What you will do:
1 – In the records below, copy the lines starting with the one that contains "This screenshot has width=1206, height=606." and ending with the one that contains "Action: 878,50", keeping every line word for word. Leave the pictures out.
2 – Write the next part of the forum thread about replacing the V71 air flap motor, picking up after its final line.

Text extract:
I removed the air intake cover in the the engine comaprtment and that area all looks like new, no debris, dampness or any obstruction. 
While in theory the V71 motor is just a few cm away under a cover I am reluctant to dig in without instructions! Lots of bolts ther and it's not obvious what to remove/ not remove.....

Is this procedure covered in the Bentley repair manual? I don't have one, but at $120 it probaly worth the investment!

Many thanks for assistance!
Hugh


----------



## Jorgsphaeton (Sep 8, 2009)

anybody an idea about how to re-adapt all the positioning motors in the HVAC?

thanks
Jorg


----------



## conmoto (Jul 8, 2009)

What exactly is the part number for the V71 Air Flow Positioning Motor? I'm horrible at this. I've been searching several online parts sites and can't seem to find exactly what I'm looking for based on "V71 Air Flow Positioning Motor"


----------



## Irish Phaeton (Sep 6, 2010)

Do I recall a comment from Michael (PanEuropean) that he had this part replaced and it was a 6 hour labour effort 

When I read that I lost interest....., but might revisit.

Hugh


----------



## PanEuropean (Nov 3, 2001)

Hi Hugh:

You are correct - I dropped the car off at the dealer, and has the tech there do the work - he told me that the job was murder and tool pretty much the whole day to complete.

If I had not had extended warranty coverage for that repair, I probably would have just left things as they were. The only problem I noticed that was associated with the flap not working properly (i.e. not switching between fresh air intake vs. recirculating cabin air) is that the windshield will occasionally fog up coming out of a car wash, or when the car is first started after a heavy rain.

Michael


----------



## cowboy_ (May 16, 2011)

Jorgsphaeton said:


> anybody an idea about how to re-adapt all the positioning motors in the HVAC?
> 
> thanks
> Jorg


http://forums.vwvortex.com/showthre...-on-one-side-of-car&highlight=HVAC+adaptation

Juan


----------



## doz (Jul 29, 2013)

*v71 fresh air flap motor u/s*

Hi guys. Got the fault code v71 flap motor. Saying its defective and they won't move even by vcds. So I want pop out the motor to have a look. I've done some digging around but can't find much info on it. Anybody done one? Looks pretty simple being at the top of plenum.


----------



## croatvw (Jun 6, 2010)

*v71 motor!!*

NOT SO EASY!!! 

VW MASTER TECHNICIAN

This job you replace 2 motors the v71 and the other motor that is inside of that cover too!

Records supplied:
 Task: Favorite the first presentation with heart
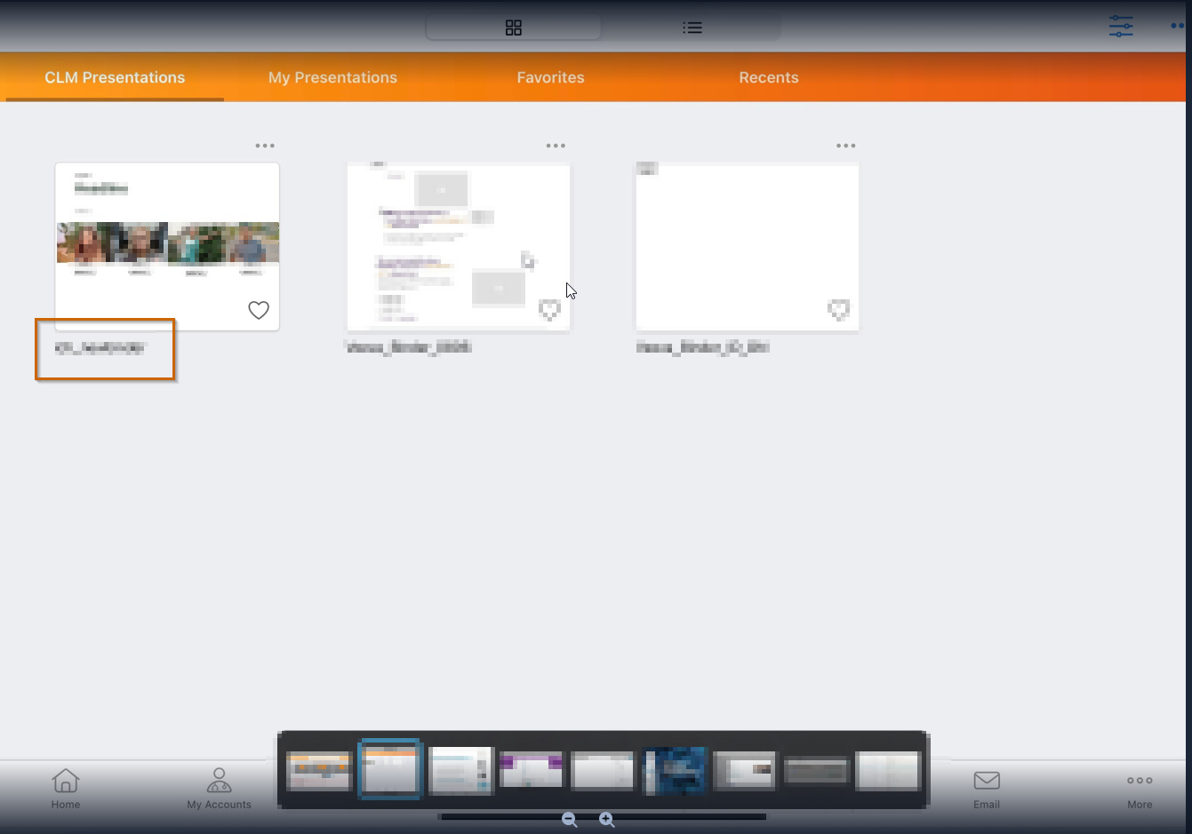(259, 310)
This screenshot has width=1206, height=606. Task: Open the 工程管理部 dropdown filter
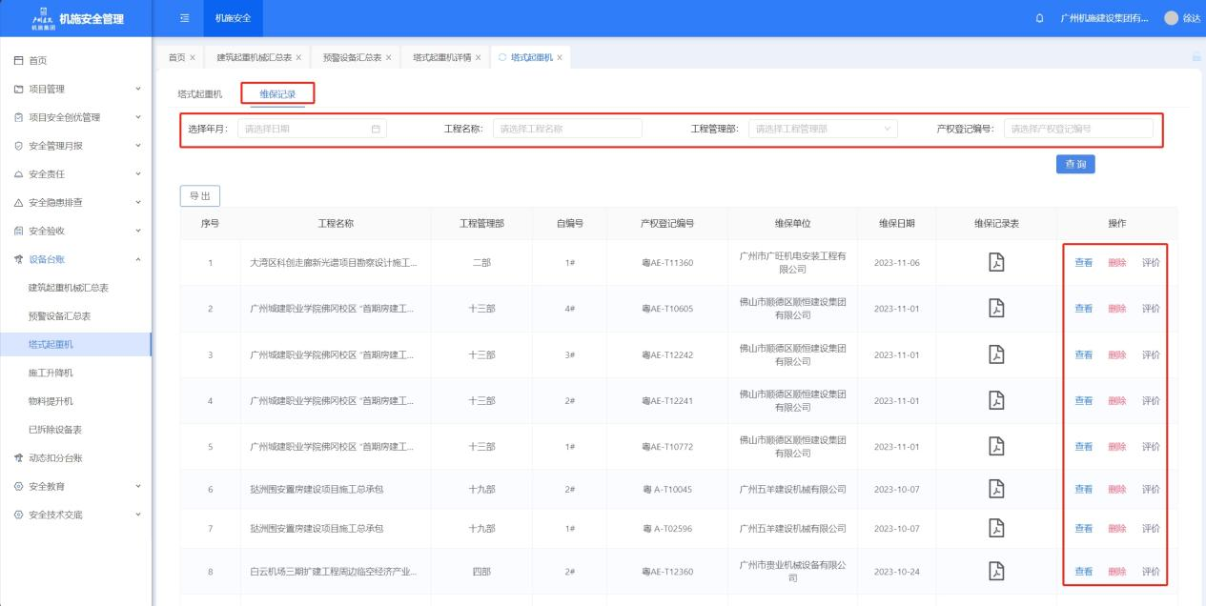tap(823, 129)
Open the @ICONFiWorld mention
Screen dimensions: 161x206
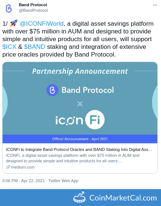41,24
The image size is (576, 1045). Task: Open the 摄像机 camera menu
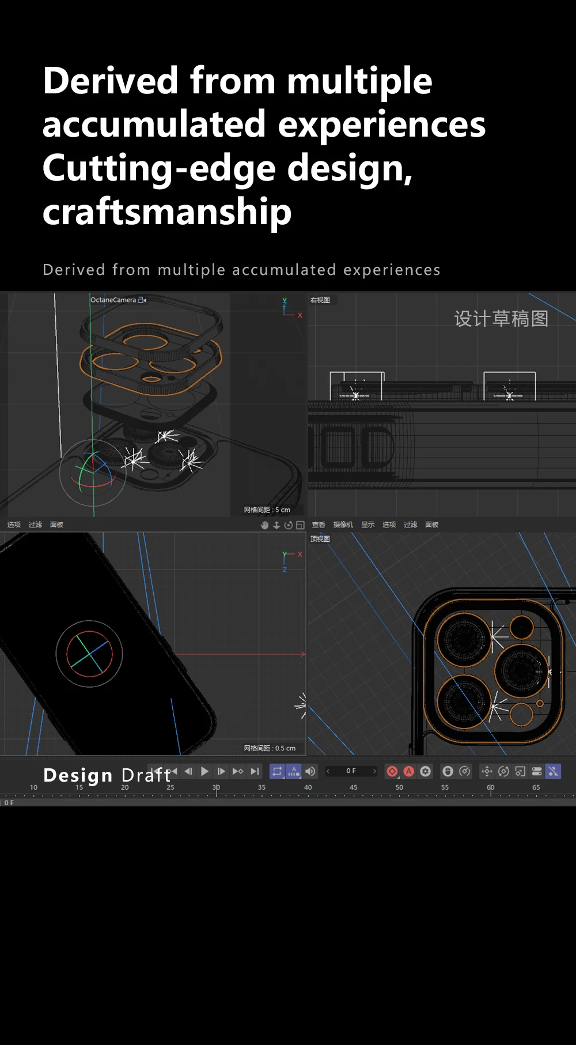point(343,525)
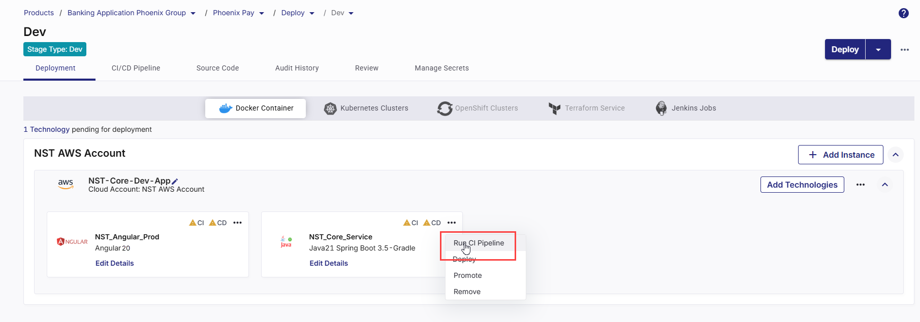The image size is (920, 322).
Task: Open the Deploy button dropdown arrow
Action: 878,50
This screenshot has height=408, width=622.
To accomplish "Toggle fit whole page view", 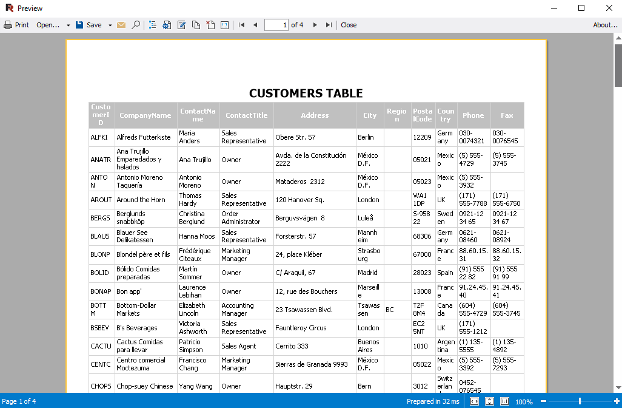I will 489,401.
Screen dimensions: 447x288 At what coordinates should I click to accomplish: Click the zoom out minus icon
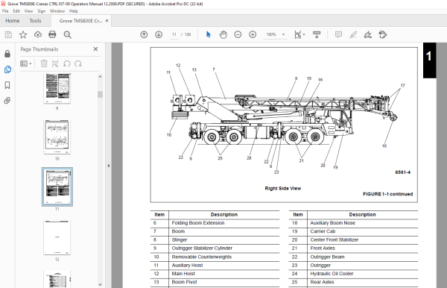pos(238,34)
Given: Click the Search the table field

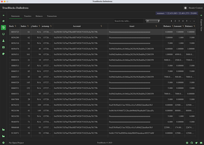Looking at the screenshot, I should click(x=125, y=21).
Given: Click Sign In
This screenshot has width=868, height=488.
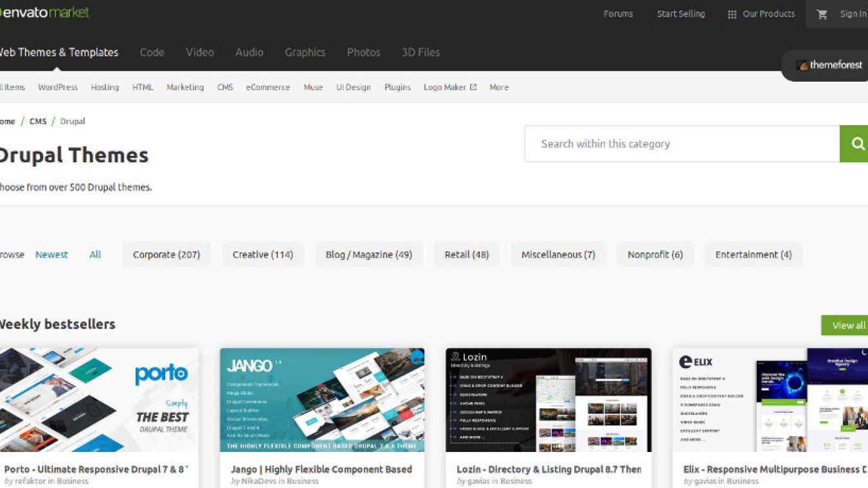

Exercise results:
1 –
This screenshot has width=1206, height=606. Task: Open the 工程管理部 dropdown filter
tap(823, 129)
Open the @ICONFiWorld mention
Screen dimensions: 161x206
41,24
The image size is (576, 1045). Task: Open the 摄像机 camera menu
point(343,525)
The image size is (920, 322).
Task: Open the Deploy button dropdown arrow
Action: 878,50

2 –
6-8 hr job and special sockets and tools needed to do the job.

In the NE Ohio region if you wan service 

Wolfgang


----------



## cai (Mar 22, 2009)

Funny that you also have this show up on your VCDS. Mine has shown this fault for a while. I am finally having it replaced next week. The tech is not very happy about doing this job since it is rated at 7 hours and he says that it usually takes 2 days. Apparently the entire dash has to come out. I am doing it because it is broken and the war,ranty company is paying for it, I would not attempt to replace them on my own. 

cai


----------



## PanEuropean (Nov 3, 2001)

croatvw said:


> NOT SO EASY!!! 6-8 hr job and special sockets and tools needed to do the job.


I agree with Wolfgang. By coincidence, I spent all day yesterday at the VW dealership simply opening up and re-sealing the fan compartment of the air intake plenum - this to get rid of an air leak that was causing a whistle when driving, that problem was previously discussed in here: Air Flow Flap Vibration, but no action was taken.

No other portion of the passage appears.